With Trump meeting, May looks to keep UK on global map

Jamey Keaten and Pan Pylas
Associated Press

Davos, Switzerland – British Prime Minister Theresa May sought to reaffirm her country’s central role in world affairs on Thursday, when she delivered a speech to the World Economic Forum and met with President Donald Trump to dispel any perceptions of tensions between them.

May came to the gathering of the global elites in Davos, Switzerland, amid questions about whether Britain could lose influence on the world stage after it leaves the European Union and doubts about the strength of the relationship with the U.S.

She was one of the few world leaders to meet with Trump, apparently in an effort by both sides to solidify a relationship that has come under strain. Trump and May last year traded criticism over Trump’s tweets of a U.K. far-right group’s anti-Muslim videos and Trump canceled a trip to London for the opening of a new U.S. embassy.

After the meeting, May said the “special relationship” between the U.S. and U.K. continues. Trump said he and May have a “really great relationship, although some people don’t necessarily believe that.

Earlier, in her speech, May focused on Britain’s desire to lead in technologies that will change the future.

“The message of our industrial strategy to the world is clear: Britain will be one of the best places in the world in which to start and grow a business,” she said.

She also stressed the need to do so in a manner that is fair to society.

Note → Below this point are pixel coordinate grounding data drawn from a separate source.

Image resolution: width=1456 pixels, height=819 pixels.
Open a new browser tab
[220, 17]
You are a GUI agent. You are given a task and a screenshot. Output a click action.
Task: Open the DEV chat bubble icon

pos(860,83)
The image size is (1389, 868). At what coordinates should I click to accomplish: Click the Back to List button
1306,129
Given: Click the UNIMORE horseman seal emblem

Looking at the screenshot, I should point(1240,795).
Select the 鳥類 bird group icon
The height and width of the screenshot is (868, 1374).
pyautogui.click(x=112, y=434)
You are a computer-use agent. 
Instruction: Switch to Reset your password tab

She highlighted how modern technology giants like Google and Alibaba were changing the lives of billions of people, but that new technology is also threatening ways of life and jobs. She said government and business both need to help retrain people.

“We need to act decisively to help people benefit from global growth now,” she said.

Britain’s economy, once one of the fastest in the developed world, is now among the slowest. Some companies are worried of losing access to the EU’s single market after Brexit in March 2019.

Earlier, U.S. Treasury Secretary Steven Mnuchin said that the U.S. is ready to negotiate an “attractive” trade deal with Britain once the country has left the European Union.

While within the EU, the U.K. cannot negotiate separate trade deals with other countries. Mnuchin said that once the “U.K. is ready, we are prepared to negotiate an attractive trade deal.” He added that President Donald Trump has already said Britain will be at the “front of the line” in trade negotiations.